Mis sur le marché en 2000, le robot da Vinci est composé d’une console de commande pilotée par le chirurgien, d’un chariot équipé de bras robotisés interactifs comprenant des instruments et un système d’imagerie déporté. Le nombre d’installations de machines a fortement augmenté ces dernières années. « En octobre dernier, 80 robots étaient en service en France pour 3 000 dans le reste du monde », souligne l’Agence nationale de Sécurité du Médicament et des Produits de santé (ANSM).
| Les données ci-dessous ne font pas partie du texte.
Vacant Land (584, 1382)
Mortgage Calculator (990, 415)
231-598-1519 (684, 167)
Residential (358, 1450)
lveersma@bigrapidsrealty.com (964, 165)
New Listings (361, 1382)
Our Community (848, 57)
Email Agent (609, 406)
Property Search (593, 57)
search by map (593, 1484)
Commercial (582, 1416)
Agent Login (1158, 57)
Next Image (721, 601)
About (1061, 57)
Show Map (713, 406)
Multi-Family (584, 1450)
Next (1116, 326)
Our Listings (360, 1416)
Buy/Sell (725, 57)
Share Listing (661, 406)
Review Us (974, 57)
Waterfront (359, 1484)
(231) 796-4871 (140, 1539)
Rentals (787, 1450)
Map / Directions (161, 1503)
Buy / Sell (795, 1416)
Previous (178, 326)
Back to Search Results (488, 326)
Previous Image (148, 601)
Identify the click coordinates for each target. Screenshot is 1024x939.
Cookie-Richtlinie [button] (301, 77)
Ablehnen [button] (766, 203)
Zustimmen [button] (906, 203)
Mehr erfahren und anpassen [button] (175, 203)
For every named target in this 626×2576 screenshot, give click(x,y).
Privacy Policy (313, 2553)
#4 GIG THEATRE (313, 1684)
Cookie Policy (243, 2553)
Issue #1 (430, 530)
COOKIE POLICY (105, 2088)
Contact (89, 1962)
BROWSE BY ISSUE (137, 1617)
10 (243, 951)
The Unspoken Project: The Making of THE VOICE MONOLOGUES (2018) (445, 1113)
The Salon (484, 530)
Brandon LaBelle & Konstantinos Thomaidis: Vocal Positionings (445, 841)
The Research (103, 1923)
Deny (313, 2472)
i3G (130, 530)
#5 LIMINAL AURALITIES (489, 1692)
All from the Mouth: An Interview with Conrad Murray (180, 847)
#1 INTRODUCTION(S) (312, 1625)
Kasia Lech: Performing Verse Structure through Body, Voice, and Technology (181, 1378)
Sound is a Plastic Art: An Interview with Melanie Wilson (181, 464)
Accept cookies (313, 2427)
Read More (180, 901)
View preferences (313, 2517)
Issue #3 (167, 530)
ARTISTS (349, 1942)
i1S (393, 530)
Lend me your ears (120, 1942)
L’accent sur la formation des chirurgiens

Celle-ci a réalisé une étude auprès de 69 établissements de santé équipés. Au total, 57% d’entre eux ont répondu, soit 39 centres.  « Une trentaine d’événements indésirables graves ont été rapportés sur plus de 17 000 interventions réalisées avec ce robot », poursuit l’agence. Laquelle cite « majoritairement des hémorragies et perforations d’organes », mais aussi des « étirements de racines nerveuses, syndrome des loges et œdèmes ».

L’ANSM évoque donc des « événements indésirables graves (EIG) peu fréquents ». En cause, elle évoque le « manque de formation » des médecins. A noter qu’une autre étude centrée sur ces robots est actuellement en cours en France. Baptisée RobotGyn, elle pourrait être publiée en 2015.